胰内分泌细胞被期待用作糖尿病的再生医疗材料、以及用于筛选糖尿病治疗药的材料等。从上述再生医疗的角度考虑，例如，期待着对胰岛素不足的I型糖尿病患者给予作为胰内分泌细胞之一的、产生胰岛素的β细胞。

因此，强烈要求开发一种在体外大量制备胰内分泌细胞的方法。

迄今为止，有人提出了利用胚胎干细胞(embryonic stem cell、以下有时称作“ES细胞”)或人工多能性干细胞(induced pluripotent stem cell、以下有时称作“iPS细胞”)来制造β细胞的方法。然而，在上述方法中，需要在细胞培养用的培养基中加入各种参与成长分化的抑制剂等以调整培养环境，存在着繁琐的问题，另外，还存在着有时无法获得重现性的问题。另外，在上述方法中，由于还制造了β细胞以外的细胞，因此还存在着效率方面的问题。而且，到获得β细胞为止最少需要21天～30天，还存在着无法在短期内制造β细胞的问题。

因此，现状是强烈要求及时提供一种胰内分泌细胞的制造方法，所述制造方法简便且容易重现、生产效率优异、并且能够在短期内制造胰内分泌细胞。

此外，已知GLIS1(GLIS family zinc finger1)会改善iPS细胞的建立改善效率(例如参照专利文献1)。

然而，GLIS1参与将体细胞直接转变成胰内分泌细胞而不经过干细胞一事还完全未知。

现有技术文献

专利文献

专利文献1：日本特表2013－519371号公报

发明内容

技术问题

本发明的课题在于：解决上述现有的诸多问题，达到以下目的。即，本发明的目的在于提供：一种胰内分泌细胞的制造方法，所述制造方法简便且容易重现、生产效率优异、并且能够在短期内制造胰内分泌细胞；以及将体细胞转分化成胰内分泌细胞的转分化剂。

解决问题的方案

用于解决上述课题的方法如下。

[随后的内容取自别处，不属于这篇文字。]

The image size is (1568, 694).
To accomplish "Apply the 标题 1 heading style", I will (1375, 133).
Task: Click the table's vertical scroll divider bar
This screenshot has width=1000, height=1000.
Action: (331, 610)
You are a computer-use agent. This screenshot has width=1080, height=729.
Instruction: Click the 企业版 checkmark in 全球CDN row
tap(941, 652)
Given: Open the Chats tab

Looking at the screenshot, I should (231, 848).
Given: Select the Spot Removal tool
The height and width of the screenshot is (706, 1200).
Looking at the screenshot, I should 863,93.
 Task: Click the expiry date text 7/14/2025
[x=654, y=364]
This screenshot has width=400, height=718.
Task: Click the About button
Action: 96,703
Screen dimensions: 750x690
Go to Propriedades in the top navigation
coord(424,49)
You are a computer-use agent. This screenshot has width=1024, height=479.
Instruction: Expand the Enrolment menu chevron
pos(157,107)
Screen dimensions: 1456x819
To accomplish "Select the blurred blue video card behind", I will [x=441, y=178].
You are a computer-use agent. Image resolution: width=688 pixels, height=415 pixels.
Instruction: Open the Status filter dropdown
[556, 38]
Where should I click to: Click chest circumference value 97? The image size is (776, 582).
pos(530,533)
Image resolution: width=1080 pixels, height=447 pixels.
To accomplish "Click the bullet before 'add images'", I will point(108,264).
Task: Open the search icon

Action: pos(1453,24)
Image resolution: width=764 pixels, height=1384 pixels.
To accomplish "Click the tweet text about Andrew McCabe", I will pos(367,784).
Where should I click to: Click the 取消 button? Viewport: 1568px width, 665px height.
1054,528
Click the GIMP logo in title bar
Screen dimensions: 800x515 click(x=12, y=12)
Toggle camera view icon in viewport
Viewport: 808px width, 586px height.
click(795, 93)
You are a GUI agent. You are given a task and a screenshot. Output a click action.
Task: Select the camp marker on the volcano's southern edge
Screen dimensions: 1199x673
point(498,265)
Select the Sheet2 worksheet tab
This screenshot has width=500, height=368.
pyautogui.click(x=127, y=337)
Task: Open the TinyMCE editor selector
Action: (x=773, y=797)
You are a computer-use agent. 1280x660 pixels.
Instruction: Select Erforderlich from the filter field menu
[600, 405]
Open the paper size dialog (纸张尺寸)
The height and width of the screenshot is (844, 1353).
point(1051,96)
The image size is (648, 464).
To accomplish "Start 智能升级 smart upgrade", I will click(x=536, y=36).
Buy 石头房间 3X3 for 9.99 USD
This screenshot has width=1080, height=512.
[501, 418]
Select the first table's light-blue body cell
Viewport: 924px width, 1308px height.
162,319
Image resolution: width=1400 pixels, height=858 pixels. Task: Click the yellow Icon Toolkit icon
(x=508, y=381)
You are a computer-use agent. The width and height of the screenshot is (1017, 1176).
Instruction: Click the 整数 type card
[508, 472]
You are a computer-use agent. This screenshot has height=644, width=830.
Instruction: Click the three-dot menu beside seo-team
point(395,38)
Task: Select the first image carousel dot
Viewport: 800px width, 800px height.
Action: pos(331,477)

即：

＜1＞一种胰内分泌细胞的制造方法，其特征在于，包括下述的导入工序：将下述(A)～(D)中的任一种基因或其基因产物导入体细胞内。

(A)与序列号:1和序列号:2中的任一个所表示的碱基序列具有85％以上的序列同源性的突变GLIS1基因或其基因产物、神经原素(Neurogenin)3基因或其基因产物、Pdx1基因或其基因产物和MafA基因或其基因产物。

(B)与序列号:1和序列号:2中的任一个所表示的碱基序列具有85％以上的序列同源性的突变GLIS1基因或其基因产物、神经原素3基因或其基因产物和Pdx1基因或其基因产物。